О предпринятой профессором Васильевым и академиком Сукачёвым атаке на Леонова моментально стало известно всем ведущим лесоводам страны. Зная влиятельных покровителей Сукачёва и о могущественных связях Васильева, многие защитники леса затосковали. Они решили, что и на этот раз победили сторонники хищнического истребления природы. Единомышленники Леонова не исключали, что писателя подвергнут в партийной печати обструкции, а его роман попадёт под запрет. Не случайно газеты какое-то время о «Русском лесе» никаких материалов не давали. Видимо, все редакции выжидали, чем закончится аппаратная борьба и кого Кремль прикажет разругать.

В открытый бой против Васильева ринулись лишь три смельчака – лесоводы А.М. Бородин, В.Н. Ситников и А.Р. Родин. Не имея в отличие от Васильева громких титулов и наград, они, как только узнали об интригах руководства Института леса, тут же решили направить в защиту Леонова письмо в «Литературную газету».

В своём обращении в писательское издание три специалиста по лесному хозяйству подчеркнули, что «Русский лес» – чрезвычайно нужный роман. «В этой книге нашли отражение все горести и радости, которые волнуют советского лесничего и вообще всех работников леса» (РГАНИ, ф. 5, оп. 17, д. 486, л. 33).

В своём отзыве три специалиста подробно остановились на вопросе о рубке леса. По их мнению, существовало два варианта решения проблемы. Одни учёные настаивали на проведении в лесных массивах ежегодной рубки. Другие предлагали в течение нескольких лет вырубить весь лес. Ярым сторонником хищнического истребления природы, по их утверждению, являлся профессор Васильев.

Бородин, Ситников и Родин писали:

«Когда он прочёл роман Леонида Леонова «Русский лес», то пришёл в возмущение. Приглядываясь к профессору Грацианскому, выведенному в этом романе, он сразу же в нём распознал самого себя, а не распознать себя он не мог, ибо неоднократные его выступления, в том числе и в печати, ставят его рядом с Грацианским. Ему чужды интересы леса, он готов его уничтожать всеми способами. Проф. Васильев решил во что бы то ни стало помешать последующим изданиям этого прекрасного романа. Он спешно в институте леса собрал заседание из недовольных романом, из тех, кто разделяет хищнические взгляды на лес, с целью опорочить роман Леонида Леонова «Русский лес» и признать его как вредный для советского читателя» (РГАНИ, ф. 5, оп. 17, д. 486, л. 36).

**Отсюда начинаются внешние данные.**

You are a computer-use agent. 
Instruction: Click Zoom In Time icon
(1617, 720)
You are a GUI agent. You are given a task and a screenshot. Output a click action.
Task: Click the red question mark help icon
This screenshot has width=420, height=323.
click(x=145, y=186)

Письмо трёх лесоведов 28 января 1954 года попало к критику Виталию Озерову, который на тот момент занимал должность заместителя главного редактора «Литературной газеты». Однако он побоялся взять на себя ответственность поставить этот материал в ближний номер. Его начальник – Борис Рюриков, давно недолюбливавший Леонова, тоже поостерёгся печатать письмо в защиту писателя. Правда, у Рюрикова были совсем иные соображения, нежели у начальников Института леса. Ничего не понимая в лесных проблемах, главный редактор «Литгазеты» знал другое, что многие либералы, с коими он находился в давних приятельских отношениях, никак не могли простить Леонову его прошлое, блеск ума и взгляды на русский народ и русскую культуру.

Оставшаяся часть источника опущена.